What to do:
Reproduce all the material verbatim, down to the last line.

Extracted information:
┏━━

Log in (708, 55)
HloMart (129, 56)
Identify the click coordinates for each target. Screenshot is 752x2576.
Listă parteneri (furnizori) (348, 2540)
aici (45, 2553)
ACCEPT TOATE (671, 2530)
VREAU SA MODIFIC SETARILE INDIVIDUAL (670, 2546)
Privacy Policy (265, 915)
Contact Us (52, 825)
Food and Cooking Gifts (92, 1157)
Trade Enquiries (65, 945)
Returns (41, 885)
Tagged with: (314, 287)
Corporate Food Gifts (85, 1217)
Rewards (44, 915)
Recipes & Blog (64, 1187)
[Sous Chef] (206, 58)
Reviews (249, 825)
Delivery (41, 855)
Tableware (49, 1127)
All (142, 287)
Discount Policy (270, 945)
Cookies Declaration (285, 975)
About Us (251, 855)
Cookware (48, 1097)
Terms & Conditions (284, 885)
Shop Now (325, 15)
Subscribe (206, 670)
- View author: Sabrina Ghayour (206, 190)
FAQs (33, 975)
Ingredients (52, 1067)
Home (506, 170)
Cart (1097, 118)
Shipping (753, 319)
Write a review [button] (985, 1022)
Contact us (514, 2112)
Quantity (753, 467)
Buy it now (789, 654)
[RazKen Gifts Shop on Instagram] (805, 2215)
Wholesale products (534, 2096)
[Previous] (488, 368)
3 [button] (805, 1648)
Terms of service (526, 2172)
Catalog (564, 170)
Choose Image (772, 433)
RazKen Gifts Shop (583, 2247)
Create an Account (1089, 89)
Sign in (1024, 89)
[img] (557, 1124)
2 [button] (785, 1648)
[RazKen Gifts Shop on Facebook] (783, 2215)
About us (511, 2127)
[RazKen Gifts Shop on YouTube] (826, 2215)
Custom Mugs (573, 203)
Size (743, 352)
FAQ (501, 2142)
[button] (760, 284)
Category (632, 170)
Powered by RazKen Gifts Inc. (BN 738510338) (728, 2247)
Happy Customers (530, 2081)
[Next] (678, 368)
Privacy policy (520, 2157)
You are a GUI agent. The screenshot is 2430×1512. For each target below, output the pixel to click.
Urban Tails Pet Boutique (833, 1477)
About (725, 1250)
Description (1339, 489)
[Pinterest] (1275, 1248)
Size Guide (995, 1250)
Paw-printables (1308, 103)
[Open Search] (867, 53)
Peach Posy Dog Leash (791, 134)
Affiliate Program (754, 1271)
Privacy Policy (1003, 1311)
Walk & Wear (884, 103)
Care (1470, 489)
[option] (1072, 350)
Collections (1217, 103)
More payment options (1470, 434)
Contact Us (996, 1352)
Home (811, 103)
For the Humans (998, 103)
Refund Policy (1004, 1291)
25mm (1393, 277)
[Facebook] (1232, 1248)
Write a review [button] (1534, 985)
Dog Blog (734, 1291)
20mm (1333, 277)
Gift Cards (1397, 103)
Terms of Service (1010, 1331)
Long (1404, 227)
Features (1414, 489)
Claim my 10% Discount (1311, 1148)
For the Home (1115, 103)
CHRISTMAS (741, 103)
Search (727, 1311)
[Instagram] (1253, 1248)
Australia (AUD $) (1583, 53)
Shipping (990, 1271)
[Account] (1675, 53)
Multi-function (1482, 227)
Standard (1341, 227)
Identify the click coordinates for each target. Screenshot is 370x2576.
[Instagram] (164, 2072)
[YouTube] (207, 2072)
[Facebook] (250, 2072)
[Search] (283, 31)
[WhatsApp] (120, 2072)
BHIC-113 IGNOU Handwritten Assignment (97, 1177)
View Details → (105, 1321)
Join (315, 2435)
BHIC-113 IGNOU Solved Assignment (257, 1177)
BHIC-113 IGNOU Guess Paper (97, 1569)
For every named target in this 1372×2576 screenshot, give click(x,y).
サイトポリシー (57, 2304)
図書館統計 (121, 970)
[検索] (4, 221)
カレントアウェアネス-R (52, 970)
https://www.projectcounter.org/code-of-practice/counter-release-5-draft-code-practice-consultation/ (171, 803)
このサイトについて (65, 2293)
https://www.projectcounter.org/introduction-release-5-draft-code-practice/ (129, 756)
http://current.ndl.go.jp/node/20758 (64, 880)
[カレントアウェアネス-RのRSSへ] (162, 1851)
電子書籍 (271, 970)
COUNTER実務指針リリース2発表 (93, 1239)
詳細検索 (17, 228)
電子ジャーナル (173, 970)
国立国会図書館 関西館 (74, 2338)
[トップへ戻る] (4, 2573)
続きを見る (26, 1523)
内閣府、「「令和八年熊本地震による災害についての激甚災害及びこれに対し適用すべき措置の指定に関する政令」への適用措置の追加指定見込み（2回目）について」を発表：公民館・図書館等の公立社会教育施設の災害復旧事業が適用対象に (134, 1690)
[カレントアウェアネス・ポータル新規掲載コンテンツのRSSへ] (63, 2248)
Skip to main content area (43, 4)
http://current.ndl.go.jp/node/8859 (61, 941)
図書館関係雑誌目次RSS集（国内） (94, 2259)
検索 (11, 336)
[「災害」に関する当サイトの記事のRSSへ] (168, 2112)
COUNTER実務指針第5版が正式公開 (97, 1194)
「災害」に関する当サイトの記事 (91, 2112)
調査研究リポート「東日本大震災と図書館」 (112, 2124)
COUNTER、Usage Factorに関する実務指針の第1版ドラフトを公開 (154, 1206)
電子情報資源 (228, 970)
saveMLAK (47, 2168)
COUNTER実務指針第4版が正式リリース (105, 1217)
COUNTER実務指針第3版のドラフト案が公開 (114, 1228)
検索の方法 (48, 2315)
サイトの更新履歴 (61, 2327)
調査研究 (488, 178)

┗━━

Task solution:
Log in (708, 55)
HloMart (129, 56)
Identify the click coordinates for each target. Screenshot is 752x2576.
Listă parteneri (furnizori) (348, 2540)
aici (45, 2553)
ACCEPT TOATE (671, 2530)
VREAU SA MODIFIC SETARILE INDIVIDUAL (670, 2546)
Privacy Policy (265, 915)
Contact Us (52, 825)
Food and Cooking Gifts (92, 1157)
Trade Enquiries (65, 945)
Returns (41, 885)
Tagged with: (314, 287)
Corporate Food Gifts (85, 1217)
Rewards (44, 915)
Recipes & Blog (64, 1187)
[Sous Chef] (206, 58)
Reviews (249, 825)
Delivery (41, 855)
Tableware (49, 1127)
All (142, 287)
Discount Policy (270, 945)
Cookies Declaration (285, 975)
About Us (251, 855)
Cookware (48, 1097)
Terms & Conditions (284, 885)
Shop Now (325, 15)
Subscribe (206, 670)
- View author: Sabrina Ghayour (206, 190)
FAQs (33, 975)
Ingredients (52, 1067)
Home (506, 170)
Cart (1097, 118)
Shipping (753, 319)
Write a review [button] (985, 1022)
Contact us (514, 2112)
Quantity (753, 467)
Buy it now (789, 654)
[RazKen Gifts Shop on Instagram] (805, 2215)
Wholesale products (534, 2096)
[Previous] (488, 368)
3 [button] (805, 1648)
Terms of service (526, 2172)
Catalog (564, 170)
Choose Image (772, 433)
RazKen Gifts Shop (583, 2247)
Create an Account (1089, 89)
Sign in (1024, 89)
[img] (557, 1124)
2 [button] (785, 1648)
[RazKen Gifts Shop on Facebook] (783, 2215)
About us (511, 2127)
[RazKen Gifts Shop on YouTube] (826, 2215)
Custom Mugs (573, 203)
Size (743, 352)
FAQ (501, 2142)
[button] (760, 284)
Category (632, 170)
Powered by RazKen Gifts Inc. (BN 738510338) (728, 2247)
Happy Customers (530, 2081)
[Next] (678, 368)
Privacy policy (520, 2157)
You are a GUI agent. The screenshot is 2430×1512. For each target below, output the pixel to click.
Urban Tails Pet Boutique (833, 1477)
About (725, 1250)
Description (1339, 489)
[Pinterest] (1275, 1248)
Size Guide (995, 1250)
Paw-printables (1308, 103)
[Open Search] (867, 53)
Peach Posy Dog Leash (791, 134)
Affiliate Program (754, 1271)
Privacy Policy (1003, 1311)
Walk & Wear (884, 103)
Care (1470, 489)
[option] (1072, 350)
Collections (1217, 103)
More payment options (1470, 434)
Contact Us (996, 1352)
Home (811, 103)
For the Humans (998, 103)
Refund Policy (1004, 1291)
25mm (1393, 277)
[Facebook] (1232, 1248)
Write a review [button] (1534, 985)
Dog Blog (734, 1291)
20mm (1333, 277)
Gift Cards (1397, 103)
Terms of Service (1010, 1331)
Long (1404, 227)
Features (1414, 489)
Claim my 10% Discount (1311, 1148)
For the Home (1115, 103)
CHRISTMAS (741, 103)
Search (727, 1311)
[Instagram] (1253, 1248)
Australia (AUD $) (1583, 53)
Shipping (990, 1271)
[Account] (1675, 53)
Multi-function (1482, 227)
Standard (1341, 227)
Identify the click coordinates for each target. Screenshot is 370x2576.
[Instagram] (164, 2072)
[YouTube] (207, 2072)
[Facebook] (250, 2072)
[Search] (283, 31)
[WhatsApp] (120, 2072)
BHIC-113 IGNOU Handwritten Assignment (97, 1177)
View Details → (105, 1321)
Join (315, 2435)
BHIC-113 IGNOU Solved Assignment (257, 1177)
BHIC-113 IGNOU Guess Paper (97, 1569)
For every named target in this 1372×2576 screenshot, give click(x,y).
サイトポリシー (57, 2304)
図書館統計 (121, 970)
[検索] (4, 221)
カレントアウェアネス-R (52, 970)
https://www.projectcounter.org/code-of-practice/counter-release-5-draft-code-practice-consultation/ (171, 803)
このサイトについて (65, 2293)
https://www.projectcounter.org/introduction-release-5-draft-code-practice/ (129, 756)
http://current.ndl.go.jp/node/20758 (64, 880)
[カレントアウェアネス-RのRSSへ] (162, 1851)
電子書籍 (271, 970)
COUNTER実務指針リリース2発表 (93, 1239)
詳細検索 (17, 228)
電子ジャーナル (173, 970)
国立国会図書館 関西館 (74, 2338)
[トップへ戻る] (4, 2573)
続きを見る (26, 1523)
内閣府、「「令和八年熊本地震による災害についての激甚災害及びこれに対し適用すべき措置の指定に関する政令」への適用措置の追加指定見込み（2回目）について」を発表：公民館・図書館等の公立社会教育施設の災害復旧事業が適用対象に (134, 1690)
[カレントアウェアネス・ポータル新規掲載コンテンツのRSSへ] (63, 2248)
Skip to main content area (43, 4)
http://current.ndl.go.jp/node/8859 (61, 941)
図書館関係雑誌目次RSS集（国内） (94, 2259)
検索 (11, 336)
[「災害」に関する当サイトの記事のRSSへ] (168, 2112)
COUNTER実務指針第5版が正式公開 (97, 1194)
「災害」に関する当サイトの記事 (91, 2112)
調査研究リポート「東日本大震災と図書館」 (112, 2124)
COUNTER、Usage Factorに関する実務指針の第1版ドラフトを公開 (154, 1206)
電子情報資源 (228, 970)
saveMLAK (47, 2168)
COUNTER実務指針第4版が正式リリース (105, 1217)
COUNTER実務指針第3版のドラフト案が公開 (114, 1228)
検索の方法 (48, 2315)
サイトの更新履歴 (61, 2327)
調査研究 (488, 178)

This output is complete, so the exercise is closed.